Mit Janusz Korczak Inklusion in Krippe und Kita gestalten
Inklusive Erziehung hat durch eine feinfühlende Haltung der Selbstbildung des Kindes zu dienen
Diesen grundlegenden Gedanken der Pädagogik versucht der Autor in seinem langen Berufsleben für die inklusive Erziehung zu pflegen, das ihm sein Vorbild Janusz Korczak nahelegt und im Folgenden für das Handlungsfeld der Frühpädagogik näher erläutert wird. Stets geh es darum: Mit dem Arztpädagogen im Dialog zu sein, mit ihm zu denken und zu handeln.
Persönliche Hinweise
- Der Einblick in meine Professionalität kann als persönlicher Bericht eines Zeitzeugen verstanden werden, der seine berufliche Tätigkeit unter den Bedingungen der von ihm erlebten Zeit beschreibt und sein Denken und Handeln, sein Forschen und Lehren als Einheit sieht. Man könnte einwenden, dass der Darstellung der Geruch der Selbstbewunderung anhafte. Doch in neueren Beiträgen zur Forschung und Lehre wird der Selbstdarstellung des Wissenschaftlers Raum gegeben, da sie zu einem nicht unerheblichen Erkenntnisgewinn beitragen kann.
- 1944 musste ich mit 10 Jahren mein geliebtes Dorf Schwedler (Ostslowakei) verlassen. Erst nach der politischen Wende 1989 konnte ich es wieder besuchen. Besonders die Flucht- und Lebenserfahrungen führten mich zur Einsicht: Der Mensch braucht Liebe, Vertrauen, Lebensfreude und Zuversicht, das mir der polnische Arzt und Pädagoge Janusz Korczak zeigt. Sein Denken in Freiheit folgt nicht dem Gesetz des Stärkeren, das ich in der angegebenen Literatur facettenreich ausführte.
- Vor allem Friedrich Fröbel, der aus dem innersten Kern seines Wesens heraus Pädagoge, nichts als Pädagoge war, begleitet mein Denken und Handeln. Neben der beruflichen Tätigkeit studierte ich seine Spielpädagogik, die 1978 in die Dissertation „Die häusliche Früherziehung des entwicklungsbehinderten Kindes“ einging. (Klinkhardt 1979)
- Besonders die über drei Jahrzehnte gepflegte Zusammenarbeit mit dem international bekannten Kindheitspädagogen Armin Krenz begleiten mein Denken. Mein erstes Korczak-Buch „Janusz Korczak – Sein Leben für Kinder …“ (Klinkhardt 1995; 1997, 2. Auflage) führte uns zusammen.
Selbstbildung formt die Persönlichkeit
Bei der Selbstbildung (Selbstentwicklung, Selbstführung, Selbstgestaltung, selbstkritische Reflexion) geht es um Formung der Persönlichkeit, professionelle Selbstverwirklichung und berufliche Identität. Das zeigte der Arzt und Pädagoge Janusz Korczak: Er lebte aus der Kraft der Liebe mit seinen Waisenkindern im Warschauer Ghetto bis zuletzt. (Korczak wurden Angebot zur Flucht gemacht, die er entschieden ablehnte. Er begleitete seine Kinder bis zuletzt.) Für ihn war die Pädagogik keine Wissenschaft mit hochtrabenden Begriffen, sondern ein situationsorientiertes Handeln, das für jedes Kind tagtäglich zu finden ist. Stets geht es um ein Denken, das im Wesen des Menschen verankert und aus feinfühlender Haltung heraus zu gestalten ist.

**Datenauflistung:**

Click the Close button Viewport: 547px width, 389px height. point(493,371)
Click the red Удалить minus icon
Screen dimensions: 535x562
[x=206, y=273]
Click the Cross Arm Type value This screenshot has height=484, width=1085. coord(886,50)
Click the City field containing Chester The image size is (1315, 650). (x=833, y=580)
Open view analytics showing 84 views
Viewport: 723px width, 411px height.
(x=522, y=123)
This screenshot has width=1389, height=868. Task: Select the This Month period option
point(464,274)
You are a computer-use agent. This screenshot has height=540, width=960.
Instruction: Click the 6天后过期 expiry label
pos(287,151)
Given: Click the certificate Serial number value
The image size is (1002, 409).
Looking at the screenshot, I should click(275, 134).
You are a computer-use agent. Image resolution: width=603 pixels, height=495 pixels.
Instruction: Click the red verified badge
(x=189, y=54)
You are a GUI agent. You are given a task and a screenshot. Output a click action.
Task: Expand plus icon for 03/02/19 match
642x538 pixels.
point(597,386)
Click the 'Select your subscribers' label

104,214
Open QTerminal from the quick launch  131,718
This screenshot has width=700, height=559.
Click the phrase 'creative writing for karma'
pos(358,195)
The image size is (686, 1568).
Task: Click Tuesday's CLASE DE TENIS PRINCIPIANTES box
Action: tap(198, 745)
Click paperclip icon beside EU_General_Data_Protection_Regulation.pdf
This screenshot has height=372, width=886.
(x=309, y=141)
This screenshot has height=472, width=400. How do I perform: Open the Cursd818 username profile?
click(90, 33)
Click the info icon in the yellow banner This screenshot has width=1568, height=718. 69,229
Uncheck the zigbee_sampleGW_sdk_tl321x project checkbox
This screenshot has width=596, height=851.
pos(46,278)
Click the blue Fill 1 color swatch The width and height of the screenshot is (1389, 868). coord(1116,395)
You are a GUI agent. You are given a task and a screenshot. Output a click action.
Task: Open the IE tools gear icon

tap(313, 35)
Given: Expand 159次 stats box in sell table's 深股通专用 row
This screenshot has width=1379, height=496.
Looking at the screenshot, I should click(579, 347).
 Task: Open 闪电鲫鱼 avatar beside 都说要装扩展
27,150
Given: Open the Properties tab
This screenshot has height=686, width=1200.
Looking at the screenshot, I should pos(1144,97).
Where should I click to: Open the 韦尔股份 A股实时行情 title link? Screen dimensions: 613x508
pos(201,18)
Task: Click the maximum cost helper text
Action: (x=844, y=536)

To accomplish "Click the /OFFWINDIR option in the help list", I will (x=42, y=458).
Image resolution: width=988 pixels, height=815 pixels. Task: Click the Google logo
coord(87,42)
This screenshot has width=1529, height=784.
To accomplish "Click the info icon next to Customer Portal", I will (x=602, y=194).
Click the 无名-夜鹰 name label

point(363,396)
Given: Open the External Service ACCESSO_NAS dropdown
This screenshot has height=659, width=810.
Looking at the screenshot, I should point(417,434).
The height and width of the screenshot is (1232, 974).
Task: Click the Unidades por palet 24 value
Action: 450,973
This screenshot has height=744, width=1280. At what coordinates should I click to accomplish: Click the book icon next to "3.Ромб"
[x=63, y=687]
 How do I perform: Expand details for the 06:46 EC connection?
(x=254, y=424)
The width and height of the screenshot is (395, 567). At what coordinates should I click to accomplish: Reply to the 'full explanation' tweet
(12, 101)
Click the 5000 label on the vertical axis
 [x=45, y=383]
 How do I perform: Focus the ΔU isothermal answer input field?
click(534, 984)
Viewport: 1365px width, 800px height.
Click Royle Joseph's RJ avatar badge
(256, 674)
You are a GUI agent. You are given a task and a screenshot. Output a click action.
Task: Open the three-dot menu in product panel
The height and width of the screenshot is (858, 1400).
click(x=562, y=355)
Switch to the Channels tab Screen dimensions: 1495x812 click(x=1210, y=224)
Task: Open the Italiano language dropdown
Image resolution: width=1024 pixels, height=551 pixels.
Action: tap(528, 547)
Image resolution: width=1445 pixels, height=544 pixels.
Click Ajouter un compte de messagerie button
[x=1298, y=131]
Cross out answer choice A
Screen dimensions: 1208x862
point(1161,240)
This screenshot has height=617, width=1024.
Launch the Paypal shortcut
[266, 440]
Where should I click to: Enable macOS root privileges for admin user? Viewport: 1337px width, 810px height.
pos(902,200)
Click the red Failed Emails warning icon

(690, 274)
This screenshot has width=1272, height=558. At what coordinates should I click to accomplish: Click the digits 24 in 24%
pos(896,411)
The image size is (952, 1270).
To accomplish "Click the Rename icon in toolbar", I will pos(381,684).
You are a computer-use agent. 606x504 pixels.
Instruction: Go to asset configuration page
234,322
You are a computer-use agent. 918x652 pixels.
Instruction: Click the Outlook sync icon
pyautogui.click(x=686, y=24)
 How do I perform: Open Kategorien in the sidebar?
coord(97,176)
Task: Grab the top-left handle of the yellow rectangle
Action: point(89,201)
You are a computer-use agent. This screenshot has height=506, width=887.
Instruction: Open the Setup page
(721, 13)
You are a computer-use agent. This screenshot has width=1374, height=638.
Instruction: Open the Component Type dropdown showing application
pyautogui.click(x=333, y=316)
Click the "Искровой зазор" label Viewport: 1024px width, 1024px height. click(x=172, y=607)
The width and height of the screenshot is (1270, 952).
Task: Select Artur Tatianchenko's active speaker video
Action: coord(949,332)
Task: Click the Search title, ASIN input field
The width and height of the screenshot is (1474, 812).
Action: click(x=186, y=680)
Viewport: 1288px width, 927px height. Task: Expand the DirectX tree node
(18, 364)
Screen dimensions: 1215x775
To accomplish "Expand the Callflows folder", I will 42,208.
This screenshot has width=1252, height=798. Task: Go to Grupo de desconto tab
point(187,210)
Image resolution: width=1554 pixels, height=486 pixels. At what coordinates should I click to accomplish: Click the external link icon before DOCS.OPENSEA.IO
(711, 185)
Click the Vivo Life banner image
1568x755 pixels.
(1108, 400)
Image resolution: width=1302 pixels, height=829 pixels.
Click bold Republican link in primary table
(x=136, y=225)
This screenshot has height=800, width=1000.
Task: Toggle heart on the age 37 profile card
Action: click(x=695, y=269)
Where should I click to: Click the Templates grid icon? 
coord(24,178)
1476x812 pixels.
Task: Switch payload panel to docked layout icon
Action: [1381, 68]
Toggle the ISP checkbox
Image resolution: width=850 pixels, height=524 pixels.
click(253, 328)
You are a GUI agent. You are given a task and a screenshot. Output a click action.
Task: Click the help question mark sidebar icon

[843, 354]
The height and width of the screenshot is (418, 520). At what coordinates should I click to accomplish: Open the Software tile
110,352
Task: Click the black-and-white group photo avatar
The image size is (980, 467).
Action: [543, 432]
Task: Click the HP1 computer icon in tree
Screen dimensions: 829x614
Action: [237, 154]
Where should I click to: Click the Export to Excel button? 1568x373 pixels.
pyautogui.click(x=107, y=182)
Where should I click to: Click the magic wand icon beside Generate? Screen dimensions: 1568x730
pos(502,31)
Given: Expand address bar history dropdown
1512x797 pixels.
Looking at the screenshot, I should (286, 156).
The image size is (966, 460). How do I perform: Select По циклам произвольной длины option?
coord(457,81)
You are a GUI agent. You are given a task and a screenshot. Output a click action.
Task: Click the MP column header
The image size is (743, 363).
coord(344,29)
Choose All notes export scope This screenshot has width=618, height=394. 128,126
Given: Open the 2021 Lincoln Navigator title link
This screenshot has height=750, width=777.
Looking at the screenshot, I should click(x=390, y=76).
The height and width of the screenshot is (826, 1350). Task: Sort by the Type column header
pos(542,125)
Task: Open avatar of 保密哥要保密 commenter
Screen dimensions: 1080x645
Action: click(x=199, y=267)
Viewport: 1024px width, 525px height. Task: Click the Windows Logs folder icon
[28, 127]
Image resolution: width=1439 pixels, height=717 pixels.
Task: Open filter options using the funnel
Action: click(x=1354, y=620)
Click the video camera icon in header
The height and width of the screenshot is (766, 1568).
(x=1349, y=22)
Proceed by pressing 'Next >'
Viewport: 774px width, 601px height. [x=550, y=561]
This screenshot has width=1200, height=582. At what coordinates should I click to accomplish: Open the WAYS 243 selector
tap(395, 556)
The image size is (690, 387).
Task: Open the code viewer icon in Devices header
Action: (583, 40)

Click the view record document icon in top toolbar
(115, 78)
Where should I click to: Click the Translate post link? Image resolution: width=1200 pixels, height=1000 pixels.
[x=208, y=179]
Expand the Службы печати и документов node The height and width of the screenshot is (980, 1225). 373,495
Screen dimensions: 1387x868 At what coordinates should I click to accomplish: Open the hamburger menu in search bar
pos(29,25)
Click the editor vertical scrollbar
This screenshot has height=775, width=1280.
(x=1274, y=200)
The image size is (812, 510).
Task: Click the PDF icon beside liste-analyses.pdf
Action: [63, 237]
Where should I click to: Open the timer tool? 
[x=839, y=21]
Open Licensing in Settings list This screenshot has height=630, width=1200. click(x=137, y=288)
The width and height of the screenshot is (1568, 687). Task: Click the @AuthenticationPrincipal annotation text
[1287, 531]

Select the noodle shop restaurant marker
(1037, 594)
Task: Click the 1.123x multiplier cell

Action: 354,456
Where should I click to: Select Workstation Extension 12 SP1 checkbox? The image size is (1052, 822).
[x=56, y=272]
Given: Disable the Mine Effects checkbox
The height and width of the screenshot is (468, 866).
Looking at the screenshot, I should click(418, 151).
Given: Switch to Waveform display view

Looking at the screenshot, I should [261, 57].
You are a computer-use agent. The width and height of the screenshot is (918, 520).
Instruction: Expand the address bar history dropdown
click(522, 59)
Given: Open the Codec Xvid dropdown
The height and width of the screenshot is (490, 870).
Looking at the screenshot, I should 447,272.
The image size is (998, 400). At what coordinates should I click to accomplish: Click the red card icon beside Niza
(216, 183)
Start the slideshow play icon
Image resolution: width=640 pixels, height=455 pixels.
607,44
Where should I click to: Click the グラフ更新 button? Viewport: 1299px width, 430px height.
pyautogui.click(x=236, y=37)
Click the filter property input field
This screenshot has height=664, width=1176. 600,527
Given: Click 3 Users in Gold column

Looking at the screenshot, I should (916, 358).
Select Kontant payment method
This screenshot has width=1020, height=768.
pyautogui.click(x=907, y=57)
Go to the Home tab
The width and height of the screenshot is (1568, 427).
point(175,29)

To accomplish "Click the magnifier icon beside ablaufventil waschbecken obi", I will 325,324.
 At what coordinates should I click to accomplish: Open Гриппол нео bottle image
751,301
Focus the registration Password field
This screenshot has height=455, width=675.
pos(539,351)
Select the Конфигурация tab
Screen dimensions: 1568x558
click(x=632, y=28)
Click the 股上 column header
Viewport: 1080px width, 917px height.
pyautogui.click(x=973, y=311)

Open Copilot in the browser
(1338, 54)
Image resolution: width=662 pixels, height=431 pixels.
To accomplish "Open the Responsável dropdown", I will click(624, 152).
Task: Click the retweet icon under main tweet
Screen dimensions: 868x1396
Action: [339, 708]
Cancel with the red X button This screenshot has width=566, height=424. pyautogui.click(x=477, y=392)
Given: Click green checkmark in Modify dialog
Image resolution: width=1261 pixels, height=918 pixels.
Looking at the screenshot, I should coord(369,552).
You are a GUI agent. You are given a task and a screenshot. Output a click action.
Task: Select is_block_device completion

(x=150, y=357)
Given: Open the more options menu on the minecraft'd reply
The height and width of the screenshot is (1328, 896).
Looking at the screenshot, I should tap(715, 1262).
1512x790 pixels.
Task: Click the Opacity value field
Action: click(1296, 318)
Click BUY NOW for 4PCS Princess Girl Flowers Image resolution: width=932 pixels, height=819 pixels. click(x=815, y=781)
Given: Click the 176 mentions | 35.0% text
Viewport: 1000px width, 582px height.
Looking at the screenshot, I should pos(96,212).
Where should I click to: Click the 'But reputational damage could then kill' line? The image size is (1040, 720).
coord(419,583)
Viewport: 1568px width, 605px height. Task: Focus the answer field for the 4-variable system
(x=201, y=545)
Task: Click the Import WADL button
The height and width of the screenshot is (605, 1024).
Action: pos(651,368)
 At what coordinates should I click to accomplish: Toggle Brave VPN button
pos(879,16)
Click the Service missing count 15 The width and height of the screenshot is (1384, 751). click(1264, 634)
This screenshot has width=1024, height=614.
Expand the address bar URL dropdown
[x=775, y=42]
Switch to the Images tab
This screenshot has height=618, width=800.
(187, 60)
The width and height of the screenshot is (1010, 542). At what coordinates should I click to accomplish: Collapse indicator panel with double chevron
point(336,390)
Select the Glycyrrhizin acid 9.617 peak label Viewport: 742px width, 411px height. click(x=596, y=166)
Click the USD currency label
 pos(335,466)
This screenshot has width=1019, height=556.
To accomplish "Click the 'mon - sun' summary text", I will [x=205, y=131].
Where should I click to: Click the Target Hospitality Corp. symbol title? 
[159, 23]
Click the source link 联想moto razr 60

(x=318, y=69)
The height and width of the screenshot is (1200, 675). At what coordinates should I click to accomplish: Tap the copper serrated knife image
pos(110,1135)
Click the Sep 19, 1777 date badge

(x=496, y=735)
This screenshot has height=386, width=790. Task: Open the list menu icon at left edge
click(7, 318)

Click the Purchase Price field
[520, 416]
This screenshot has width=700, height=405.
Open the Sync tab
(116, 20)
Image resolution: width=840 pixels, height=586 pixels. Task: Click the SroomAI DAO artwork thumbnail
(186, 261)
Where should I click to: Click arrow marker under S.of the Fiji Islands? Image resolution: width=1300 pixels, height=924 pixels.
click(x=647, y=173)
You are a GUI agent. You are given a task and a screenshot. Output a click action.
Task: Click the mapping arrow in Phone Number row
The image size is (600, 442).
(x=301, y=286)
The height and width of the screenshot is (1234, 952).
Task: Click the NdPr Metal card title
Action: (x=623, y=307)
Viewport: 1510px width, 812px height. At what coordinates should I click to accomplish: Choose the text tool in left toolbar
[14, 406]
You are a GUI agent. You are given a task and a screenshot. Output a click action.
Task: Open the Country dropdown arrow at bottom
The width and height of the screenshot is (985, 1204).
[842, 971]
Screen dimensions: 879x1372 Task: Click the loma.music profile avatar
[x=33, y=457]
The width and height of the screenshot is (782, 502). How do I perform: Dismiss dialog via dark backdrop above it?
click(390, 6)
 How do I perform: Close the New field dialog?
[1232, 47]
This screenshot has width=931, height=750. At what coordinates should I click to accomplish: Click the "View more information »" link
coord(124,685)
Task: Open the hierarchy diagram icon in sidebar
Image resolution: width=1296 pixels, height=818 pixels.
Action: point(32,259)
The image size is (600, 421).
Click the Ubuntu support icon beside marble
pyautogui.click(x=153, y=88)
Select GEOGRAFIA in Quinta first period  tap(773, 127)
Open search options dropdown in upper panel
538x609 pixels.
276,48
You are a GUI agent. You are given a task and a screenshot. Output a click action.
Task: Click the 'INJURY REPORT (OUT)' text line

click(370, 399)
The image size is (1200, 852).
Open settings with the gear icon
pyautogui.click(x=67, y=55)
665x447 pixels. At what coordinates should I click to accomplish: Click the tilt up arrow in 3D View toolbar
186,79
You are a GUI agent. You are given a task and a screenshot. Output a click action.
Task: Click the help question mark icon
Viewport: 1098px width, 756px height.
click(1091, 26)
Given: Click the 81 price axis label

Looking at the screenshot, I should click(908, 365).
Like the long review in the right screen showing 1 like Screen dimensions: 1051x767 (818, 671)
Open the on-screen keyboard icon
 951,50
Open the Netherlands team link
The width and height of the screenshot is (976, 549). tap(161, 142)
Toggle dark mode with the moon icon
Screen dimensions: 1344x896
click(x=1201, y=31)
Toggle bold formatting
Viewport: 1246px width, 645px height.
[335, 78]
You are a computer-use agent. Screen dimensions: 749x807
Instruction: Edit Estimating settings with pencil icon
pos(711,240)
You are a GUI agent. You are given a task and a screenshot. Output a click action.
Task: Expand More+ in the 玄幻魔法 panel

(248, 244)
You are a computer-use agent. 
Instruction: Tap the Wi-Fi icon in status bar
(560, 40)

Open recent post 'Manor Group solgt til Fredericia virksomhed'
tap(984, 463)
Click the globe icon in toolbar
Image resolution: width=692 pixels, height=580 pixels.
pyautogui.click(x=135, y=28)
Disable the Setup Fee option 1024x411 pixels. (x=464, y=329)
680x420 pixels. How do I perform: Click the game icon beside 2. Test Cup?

**Arbeitsauftrag:**
Der Text über Inklusion mit Janusz Korczak nennt den möglichen Einwand, der Darstellung hafte der Geruch der Selbstbewunderung an. Erkläre, warum der Selbstdarstellung des Wissenschaftlers laut Text dennoch Raum gegeben wird.

**Musterlösung:**
In neueren Beiträgen zur Forschung und Lehre erhält die Selbstdarstellung des Wissenschaftlers Raum, weil sie zu einem nicht unerheblichen Erkenntnisgewinn beitragen kann.